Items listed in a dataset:
# # # #

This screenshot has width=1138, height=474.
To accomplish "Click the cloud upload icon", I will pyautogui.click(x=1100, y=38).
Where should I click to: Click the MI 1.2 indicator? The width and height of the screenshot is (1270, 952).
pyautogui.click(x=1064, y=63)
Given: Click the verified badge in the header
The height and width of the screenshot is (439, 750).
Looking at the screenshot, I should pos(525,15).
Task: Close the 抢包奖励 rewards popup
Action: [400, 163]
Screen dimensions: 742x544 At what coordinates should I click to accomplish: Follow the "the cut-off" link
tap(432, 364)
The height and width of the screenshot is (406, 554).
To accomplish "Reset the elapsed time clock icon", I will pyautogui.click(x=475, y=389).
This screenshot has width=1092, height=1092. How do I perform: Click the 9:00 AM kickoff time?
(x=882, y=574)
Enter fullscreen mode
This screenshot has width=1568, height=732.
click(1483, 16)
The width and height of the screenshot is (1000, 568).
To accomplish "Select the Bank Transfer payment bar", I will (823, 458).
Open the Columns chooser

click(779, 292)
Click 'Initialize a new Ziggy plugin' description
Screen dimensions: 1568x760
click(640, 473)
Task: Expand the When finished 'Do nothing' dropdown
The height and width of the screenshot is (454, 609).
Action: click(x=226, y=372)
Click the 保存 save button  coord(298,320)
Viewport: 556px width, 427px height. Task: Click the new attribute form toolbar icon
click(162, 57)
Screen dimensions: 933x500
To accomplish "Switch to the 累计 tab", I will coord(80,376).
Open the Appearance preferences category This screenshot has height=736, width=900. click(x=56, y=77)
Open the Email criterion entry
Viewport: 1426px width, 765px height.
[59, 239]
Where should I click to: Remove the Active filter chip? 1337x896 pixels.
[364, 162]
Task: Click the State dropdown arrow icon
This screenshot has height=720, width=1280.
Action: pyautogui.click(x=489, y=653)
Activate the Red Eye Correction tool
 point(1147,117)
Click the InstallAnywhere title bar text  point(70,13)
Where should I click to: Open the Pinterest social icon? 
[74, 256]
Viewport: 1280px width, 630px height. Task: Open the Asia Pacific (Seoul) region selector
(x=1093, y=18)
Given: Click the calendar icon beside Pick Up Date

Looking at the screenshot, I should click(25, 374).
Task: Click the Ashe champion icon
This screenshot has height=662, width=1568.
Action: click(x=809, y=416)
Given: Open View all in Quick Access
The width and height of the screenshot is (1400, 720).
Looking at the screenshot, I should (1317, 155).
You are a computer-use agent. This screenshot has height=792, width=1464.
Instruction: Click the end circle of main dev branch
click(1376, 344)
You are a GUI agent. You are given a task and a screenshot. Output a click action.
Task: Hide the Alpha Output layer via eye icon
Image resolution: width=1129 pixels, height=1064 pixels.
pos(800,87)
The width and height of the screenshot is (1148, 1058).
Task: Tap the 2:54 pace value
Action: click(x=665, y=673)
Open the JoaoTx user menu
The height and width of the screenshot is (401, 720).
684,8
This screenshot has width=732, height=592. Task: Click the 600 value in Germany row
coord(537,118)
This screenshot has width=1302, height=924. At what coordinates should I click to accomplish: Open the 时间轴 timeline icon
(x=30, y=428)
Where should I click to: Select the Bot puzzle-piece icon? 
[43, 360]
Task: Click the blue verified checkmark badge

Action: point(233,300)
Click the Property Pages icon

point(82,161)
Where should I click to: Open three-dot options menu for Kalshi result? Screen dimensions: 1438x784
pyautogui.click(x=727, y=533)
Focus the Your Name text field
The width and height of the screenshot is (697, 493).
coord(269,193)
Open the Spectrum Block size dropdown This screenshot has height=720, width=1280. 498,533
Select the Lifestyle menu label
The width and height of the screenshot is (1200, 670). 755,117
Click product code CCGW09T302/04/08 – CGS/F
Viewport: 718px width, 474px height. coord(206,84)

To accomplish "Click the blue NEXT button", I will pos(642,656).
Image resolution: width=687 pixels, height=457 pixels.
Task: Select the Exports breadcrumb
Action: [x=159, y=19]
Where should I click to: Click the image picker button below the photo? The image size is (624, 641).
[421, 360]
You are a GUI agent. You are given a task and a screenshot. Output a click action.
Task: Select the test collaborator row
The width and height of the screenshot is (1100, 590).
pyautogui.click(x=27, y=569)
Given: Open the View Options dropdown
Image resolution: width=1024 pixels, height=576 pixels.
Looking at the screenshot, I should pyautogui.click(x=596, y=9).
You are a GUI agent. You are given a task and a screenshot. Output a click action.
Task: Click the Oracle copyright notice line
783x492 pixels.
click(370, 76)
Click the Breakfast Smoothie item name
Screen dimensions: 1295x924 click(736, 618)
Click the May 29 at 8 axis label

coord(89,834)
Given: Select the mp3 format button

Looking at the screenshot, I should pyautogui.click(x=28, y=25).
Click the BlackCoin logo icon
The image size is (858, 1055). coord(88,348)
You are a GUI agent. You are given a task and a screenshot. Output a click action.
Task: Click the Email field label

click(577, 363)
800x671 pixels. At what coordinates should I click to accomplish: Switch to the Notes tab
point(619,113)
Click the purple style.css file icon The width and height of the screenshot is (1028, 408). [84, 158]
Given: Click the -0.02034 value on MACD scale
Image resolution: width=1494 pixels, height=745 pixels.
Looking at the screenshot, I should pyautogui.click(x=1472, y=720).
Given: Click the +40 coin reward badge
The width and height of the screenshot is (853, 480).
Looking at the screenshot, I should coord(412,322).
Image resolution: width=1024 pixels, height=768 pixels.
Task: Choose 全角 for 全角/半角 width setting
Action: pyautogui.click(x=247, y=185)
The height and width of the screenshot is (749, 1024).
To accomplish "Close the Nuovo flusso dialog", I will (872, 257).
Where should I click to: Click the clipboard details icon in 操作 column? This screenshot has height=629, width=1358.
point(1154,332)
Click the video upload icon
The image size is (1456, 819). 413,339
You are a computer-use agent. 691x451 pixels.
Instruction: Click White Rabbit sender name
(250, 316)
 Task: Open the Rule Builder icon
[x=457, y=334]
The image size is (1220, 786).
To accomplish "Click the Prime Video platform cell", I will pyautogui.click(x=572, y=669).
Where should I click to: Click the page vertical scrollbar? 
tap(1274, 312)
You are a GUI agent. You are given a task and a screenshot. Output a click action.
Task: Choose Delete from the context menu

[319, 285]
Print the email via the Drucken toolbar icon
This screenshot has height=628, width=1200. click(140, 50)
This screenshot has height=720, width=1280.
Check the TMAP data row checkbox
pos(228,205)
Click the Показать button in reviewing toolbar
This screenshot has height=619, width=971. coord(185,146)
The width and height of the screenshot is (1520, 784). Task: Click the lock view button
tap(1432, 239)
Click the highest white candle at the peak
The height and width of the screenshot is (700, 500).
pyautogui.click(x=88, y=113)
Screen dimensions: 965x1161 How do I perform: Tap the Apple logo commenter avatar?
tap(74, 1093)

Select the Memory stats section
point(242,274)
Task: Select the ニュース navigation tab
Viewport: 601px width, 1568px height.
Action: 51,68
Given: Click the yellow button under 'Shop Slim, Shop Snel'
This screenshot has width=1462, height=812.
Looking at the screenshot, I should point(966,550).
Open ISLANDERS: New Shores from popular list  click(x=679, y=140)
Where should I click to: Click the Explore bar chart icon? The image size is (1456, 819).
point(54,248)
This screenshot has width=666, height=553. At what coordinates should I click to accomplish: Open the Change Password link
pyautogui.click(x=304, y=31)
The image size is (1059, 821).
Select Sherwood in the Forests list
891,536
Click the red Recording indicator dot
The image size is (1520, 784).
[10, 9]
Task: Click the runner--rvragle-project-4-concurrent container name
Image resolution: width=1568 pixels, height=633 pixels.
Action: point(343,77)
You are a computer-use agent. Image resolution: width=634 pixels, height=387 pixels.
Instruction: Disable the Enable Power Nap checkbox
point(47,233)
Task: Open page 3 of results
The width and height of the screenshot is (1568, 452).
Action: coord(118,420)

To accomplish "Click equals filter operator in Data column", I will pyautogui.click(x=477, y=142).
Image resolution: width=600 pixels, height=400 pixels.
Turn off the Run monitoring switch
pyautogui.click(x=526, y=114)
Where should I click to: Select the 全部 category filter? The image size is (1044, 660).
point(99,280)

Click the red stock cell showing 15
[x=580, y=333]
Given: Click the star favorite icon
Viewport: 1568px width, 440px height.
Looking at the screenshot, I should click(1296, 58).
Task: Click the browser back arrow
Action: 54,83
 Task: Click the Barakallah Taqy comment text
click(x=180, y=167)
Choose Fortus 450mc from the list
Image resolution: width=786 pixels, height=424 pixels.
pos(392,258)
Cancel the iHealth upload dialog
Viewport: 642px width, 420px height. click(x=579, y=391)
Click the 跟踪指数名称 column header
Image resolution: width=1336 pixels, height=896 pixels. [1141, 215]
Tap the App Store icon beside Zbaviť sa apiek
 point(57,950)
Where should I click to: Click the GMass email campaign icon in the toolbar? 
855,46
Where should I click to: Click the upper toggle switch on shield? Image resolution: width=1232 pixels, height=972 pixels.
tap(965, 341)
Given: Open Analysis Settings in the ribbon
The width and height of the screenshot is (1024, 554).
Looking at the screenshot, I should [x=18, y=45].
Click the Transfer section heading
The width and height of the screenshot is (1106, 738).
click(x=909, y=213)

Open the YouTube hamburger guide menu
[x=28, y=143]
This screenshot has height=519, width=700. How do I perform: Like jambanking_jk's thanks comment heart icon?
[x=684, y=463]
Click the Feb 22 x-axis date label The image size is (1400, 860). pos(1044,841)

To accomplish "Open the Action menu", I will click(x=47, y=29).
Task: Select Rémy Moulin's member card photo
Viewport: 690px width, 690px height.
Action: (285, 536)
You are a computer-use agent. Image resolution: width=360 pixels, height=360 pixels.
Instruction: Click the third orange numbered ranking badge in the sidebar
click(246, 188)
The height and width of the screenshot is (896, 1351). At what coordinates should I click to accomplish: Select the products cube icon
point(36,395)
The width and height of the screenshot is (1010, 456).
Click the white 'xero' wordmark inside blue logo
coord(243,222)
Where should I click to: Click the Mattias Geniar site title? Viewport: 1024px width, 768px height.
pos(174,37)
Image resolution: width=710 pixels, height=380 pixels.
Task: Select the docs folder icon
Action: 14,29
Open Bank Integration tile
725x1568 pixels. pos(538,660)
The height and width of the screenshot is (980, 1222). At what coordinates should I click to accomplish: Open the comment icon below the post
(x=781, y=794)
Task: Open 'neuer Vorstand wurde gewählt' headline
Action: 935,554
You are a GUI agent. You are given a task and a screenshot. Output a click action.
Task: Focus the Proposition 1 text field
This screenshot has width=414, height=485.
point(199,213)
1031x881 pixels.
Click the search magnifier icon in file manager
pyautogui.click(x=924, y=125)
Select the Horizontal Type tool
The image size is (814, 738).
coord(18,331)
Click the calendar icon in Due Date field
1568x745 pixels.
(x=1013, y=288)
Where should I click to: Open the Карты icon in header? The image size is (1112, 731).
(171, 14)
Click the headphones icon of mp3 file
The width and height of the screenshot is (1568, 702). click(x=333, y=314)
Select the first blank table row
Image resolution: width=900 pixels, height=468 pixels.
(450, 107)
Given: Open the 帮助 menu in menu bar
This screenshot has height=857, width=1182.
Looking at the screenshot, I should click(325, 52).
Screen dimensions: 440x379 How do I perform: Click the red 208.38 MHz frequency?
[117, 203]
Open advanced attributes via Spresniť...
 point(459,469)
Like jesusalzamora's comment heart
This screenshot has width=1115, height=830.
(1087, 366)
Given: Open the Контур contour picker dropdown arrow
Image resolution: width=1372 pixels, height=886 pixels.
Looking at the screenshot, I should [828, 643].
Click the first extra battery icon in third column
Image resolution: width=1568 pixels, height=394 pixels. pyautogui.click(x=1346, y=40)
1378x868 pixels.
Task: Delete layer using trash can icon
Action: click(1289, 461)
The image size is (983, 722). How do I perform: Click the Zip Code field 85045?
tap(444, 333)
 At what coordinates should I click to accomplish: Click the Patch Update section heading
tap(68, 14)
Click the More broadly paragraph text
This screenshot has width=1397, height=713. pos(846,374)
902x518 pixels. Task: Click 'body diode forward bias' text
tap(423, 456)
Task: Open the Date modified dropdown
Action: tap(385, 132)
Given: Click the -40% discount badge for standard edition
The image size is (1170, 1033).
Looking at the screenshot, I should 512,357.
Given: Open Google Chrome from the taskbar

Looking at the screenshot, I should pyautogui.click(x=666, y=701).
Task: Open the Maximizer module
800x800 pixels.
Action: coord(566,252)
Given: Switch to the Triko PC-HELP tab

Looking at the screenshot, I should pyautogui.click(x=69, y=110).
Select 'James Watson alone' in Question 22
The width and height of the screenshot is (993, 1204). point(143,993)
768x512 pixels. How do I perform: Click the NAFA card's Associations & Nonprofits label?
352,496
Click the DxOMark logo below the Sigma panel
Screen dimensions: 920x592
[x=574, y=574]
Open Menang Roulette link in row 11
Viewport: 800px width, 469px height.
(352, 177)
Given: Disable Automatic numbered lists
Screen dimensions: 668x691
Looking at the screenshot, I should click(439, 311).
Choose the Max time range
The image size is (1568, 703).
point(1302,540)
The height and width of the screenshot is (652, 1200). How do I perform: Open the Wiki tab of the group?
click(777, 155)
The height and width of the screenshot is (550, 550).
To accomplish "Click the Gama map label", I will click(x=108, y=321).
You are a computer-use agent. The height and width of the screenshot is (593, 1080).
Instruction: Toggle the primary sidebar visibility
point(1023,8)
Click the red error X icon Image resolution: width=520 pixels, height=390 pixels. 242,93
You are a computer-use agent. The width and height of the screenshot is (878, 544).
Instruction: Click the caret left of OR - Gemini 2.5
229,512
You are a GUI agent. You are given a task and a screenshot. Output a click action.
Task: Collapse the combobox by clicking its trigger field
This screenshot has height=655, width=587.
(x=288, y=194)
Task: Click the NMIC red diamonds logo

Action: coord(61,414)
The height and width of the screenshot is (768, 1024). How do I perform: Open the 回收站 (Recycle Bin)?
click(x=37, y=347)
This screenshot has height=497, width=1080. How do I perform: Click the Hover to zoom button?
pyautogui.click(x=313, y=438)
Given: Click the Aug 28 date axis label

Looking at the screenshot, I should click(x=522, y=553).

# # # #

- **Work item**:
Your answer should consist of each line of the data above in which the word "computer" occurs.

- **Exercise solution**:
You are a computer-use agent. This screenshot has height=792, width=1464.
You are a computer-use agent. 691x451 pixels.
You are a computer-use agent. Image resolution: width=634 pixels, height=387 pixels.
You are a computer-use agent. Image resolution: width=360 pixels, height=360 pixels.
You are a computer-use agent. The height and width of the screenshot is (593, 1080).
You are a computer-use agent. The width and height of the screenshot is (878, 544).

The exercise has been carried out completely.